◆ **GOAL**:
Return the rows verbatim, from the line containing "346x214 pixels. How" through the end of the rows, both ends included, and omit the pictures.

◆ **DATA TO PROCESS**:
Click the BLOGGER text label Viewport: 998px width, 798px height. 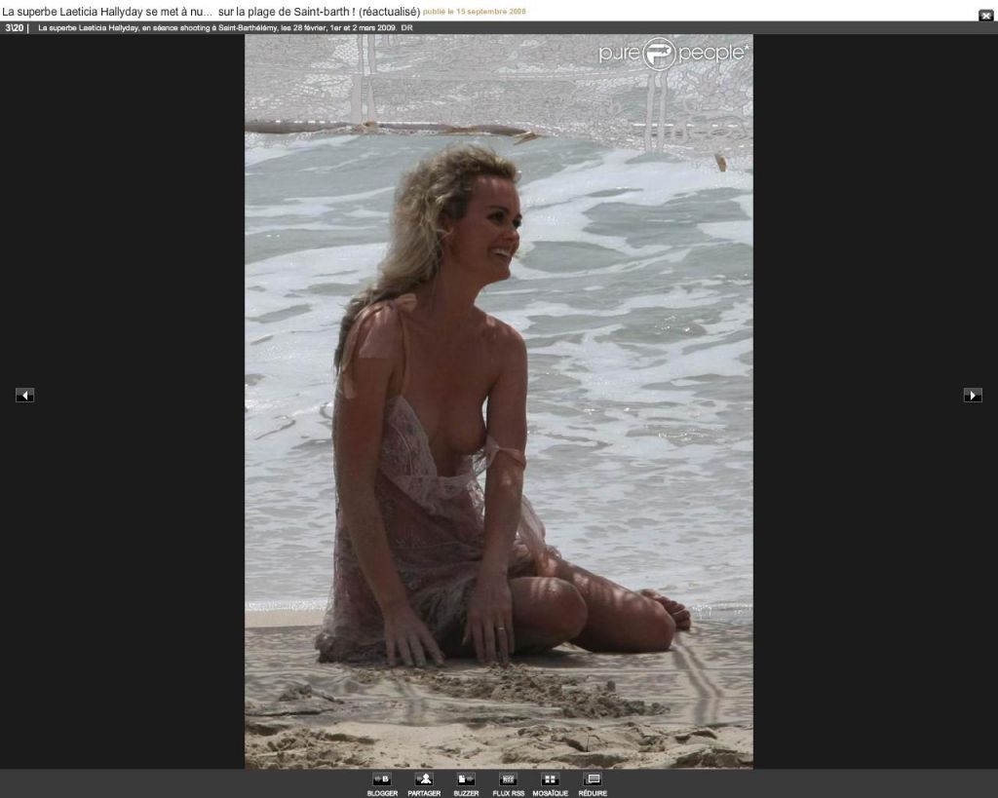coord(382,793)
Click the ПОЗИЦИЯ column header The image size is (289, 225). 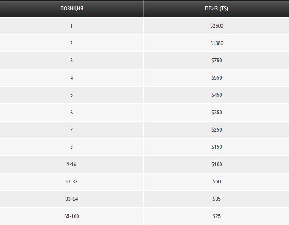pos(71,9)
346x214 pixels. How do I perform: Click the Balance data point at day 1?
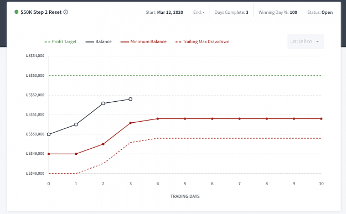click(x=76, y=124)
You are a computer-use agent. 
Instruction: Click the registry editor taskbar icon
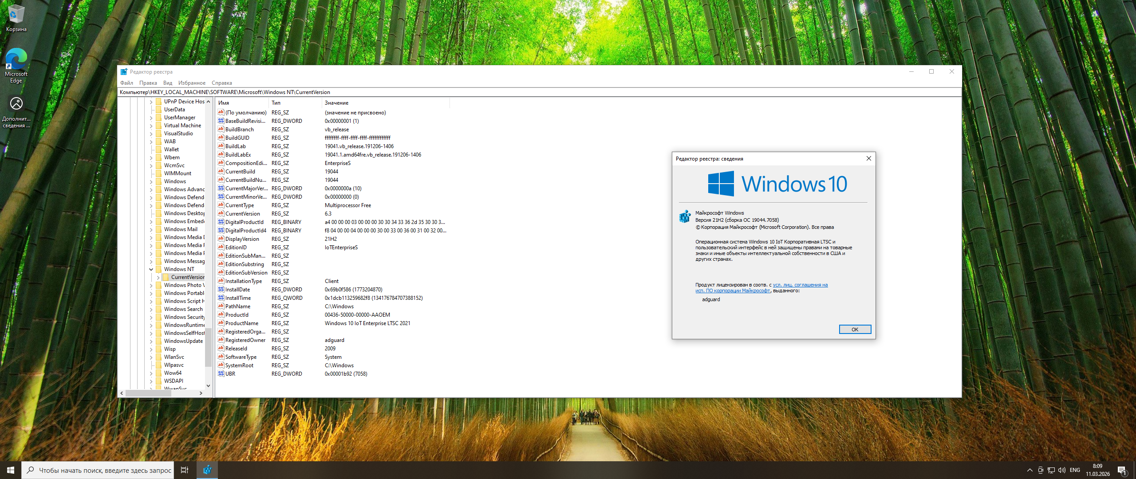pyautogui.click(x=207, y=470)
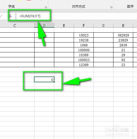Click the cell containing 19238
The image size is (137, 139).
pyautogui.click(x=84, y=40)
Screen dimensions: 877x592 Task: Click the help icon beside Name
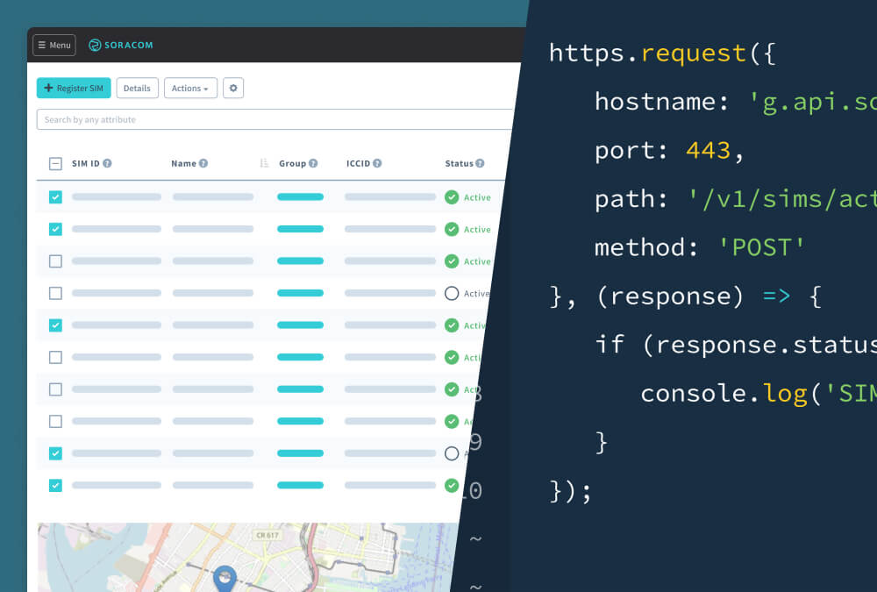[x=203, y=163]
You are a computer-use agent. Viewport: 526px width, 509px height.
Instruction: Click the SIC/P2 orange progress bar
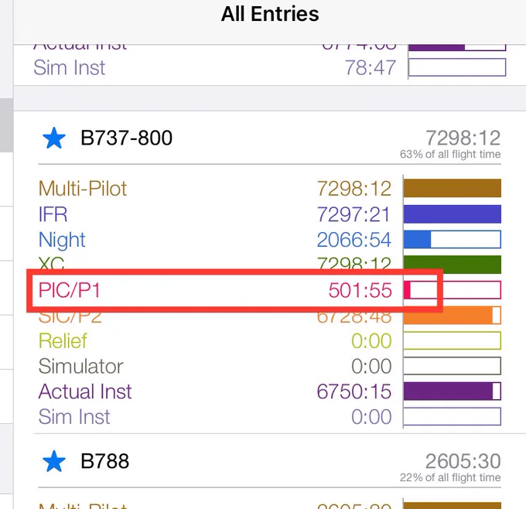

◆ **TASK ANSWER**:
346x214 pixels. How do I perform: Click the Balance data point at day 1?
click(x=76, y=124)
You are a computer-use agent. 
Instruction: Click the registry editor taskbar icon
pyautogui.click(x=207, y=470)
Click the cell containing 19238
The image size is (137, 139).
pyautogui.click(x=84, y=40)
Screen dimensions: 877x592 Task: Click the help icon beside Name
[x=203, y=163]
You are a computer-use agent. Viewport: 526px width, 509px height.
Instruction: Click the SIC/P2 orange progress bar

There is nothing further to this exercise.